Wann kann eine unbezahlte Einarbeitung sinnvoll und zulässig sein?
- Kennenlernen & beiderseitiger Nutzen: Freelancer erhalten die Möglichkeit, Abläufe kennenzulernen und einzuschätzen, ob die Zusammenarbeit funktioniert, während der Auftraggeber sowohl die Kompetenzen als auch die Eignung des Freelancers für das Projekt prüfen kann.
- Investition in zukünftige Projekte: Bei größeren Projekten oder Rahmenverträgen kann der erste, unbezahlte Onboarding-Zeit dazu führen, dass Folgeaufträge ohne erneute Einarbeitung direkt vergütet werden. Entscheidend ist, dass die Bedingungen klar definiert sind und sich die Investition für den Freelancer tatsächlich auszahlt.
- Keine Weisungsgebundenheit: Eine kostenlose Einarbeitungszeit kann rechtlich unproblematisch sein, wenn der Freelancer eigenverantwortlich arbeitet, nicht in betriebliche Abläufe eingebunden wird und weder feste Arbeitszeiten noch direkte Anweisungen vom Auftraggeber erhält. Solange diese Voraussetzungen erfüllt sind und der Freelancer frei über Arbeitsweise sowie -mittel entscheidet, bleibt das Risiko der Scheinselbstständigkeit gering.
Wann sollten Freelancer vorsichtig sein?
- Fehlende Transparenz: Unklare Angaben zur Dauer und zum Zweck der unbezahlten Einarbeitung können ein Warnsignal sein und sollten kritisch hinterfragt werden.
- Unklare Vereinbarungen: Ohne schriftliche Vereinbarungen besteht das Risiko, dass die unbezahlte Phase verlängert wird oder keine Anschlussvergütung erfolgt.
- Wiederholte unbezahlte Arbeit: Wenn ein Unternehmen regelmäßig unvergütete Einarbeitungen anbietet, könnte dies auf eine bewusste Strategie zur Einsparung von Auslagen auf Kosten der Freelancer hinweisen.
Vier Empfehlungen für Freelancer
- Klare Absprachen treffen: Gemeinsam mit dem Auftraggeber die Dauer und den genauen Umfang der Einarbeitungsphase festlegen.
- Vereinbarungen schriftlich festhalten: Alle Absprachen schriftlich festhalten, um spätere Missverständnisse zu vermeiden.
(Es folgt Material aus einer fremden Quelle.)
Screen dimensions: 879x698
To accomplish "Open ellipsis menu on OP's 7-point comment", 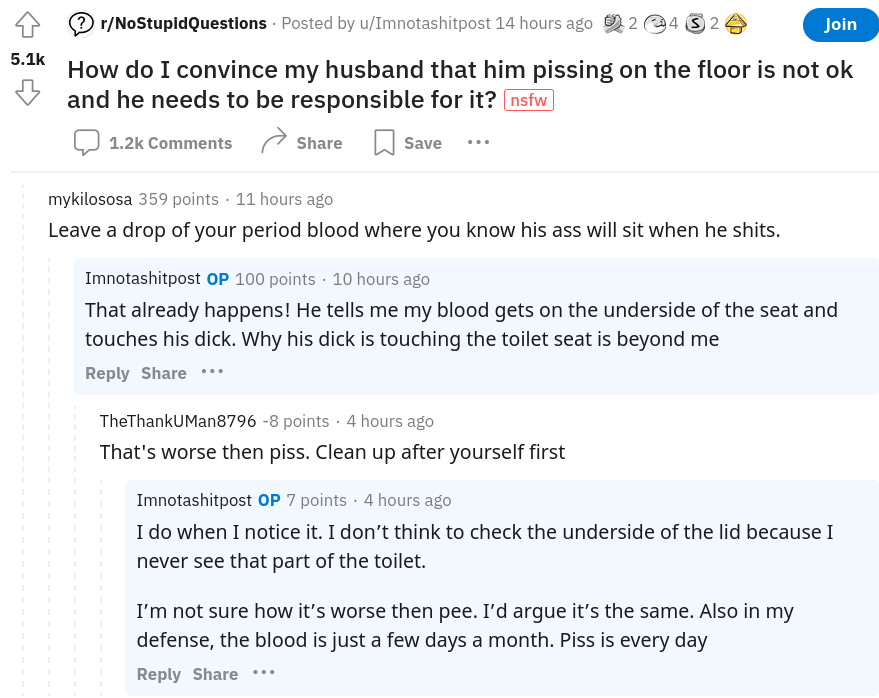I will point(263,672).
- Wert kennen: Den eigenen Wert realistisch einschätze, unbegrenzte Einarbeitungszeiten ohne Bezahlung konsequent ablehnen und eine faire Vergütung einfordern.
- Referenzen prüfen: Den Ruf des Unternehmens vorab recherchieren und gegebenenfalls andere Freelancer nach ihren Erfahrungen fragen.

Eine unbezahlte Einarbeitung ist nur in nachvollziehbaren Ausnahmefällen und bei klar geregelten Bedingungen vertretbar, da eine solche Praktik in der Privatwirtschaft nicht üblich ist. Freelancer sollten grundsätzlich ihren Wert kennen und darauf bestehen, dass ihre Leistung wertgeschätzt und und im weiteren Projektverlauf fair vergütet wird.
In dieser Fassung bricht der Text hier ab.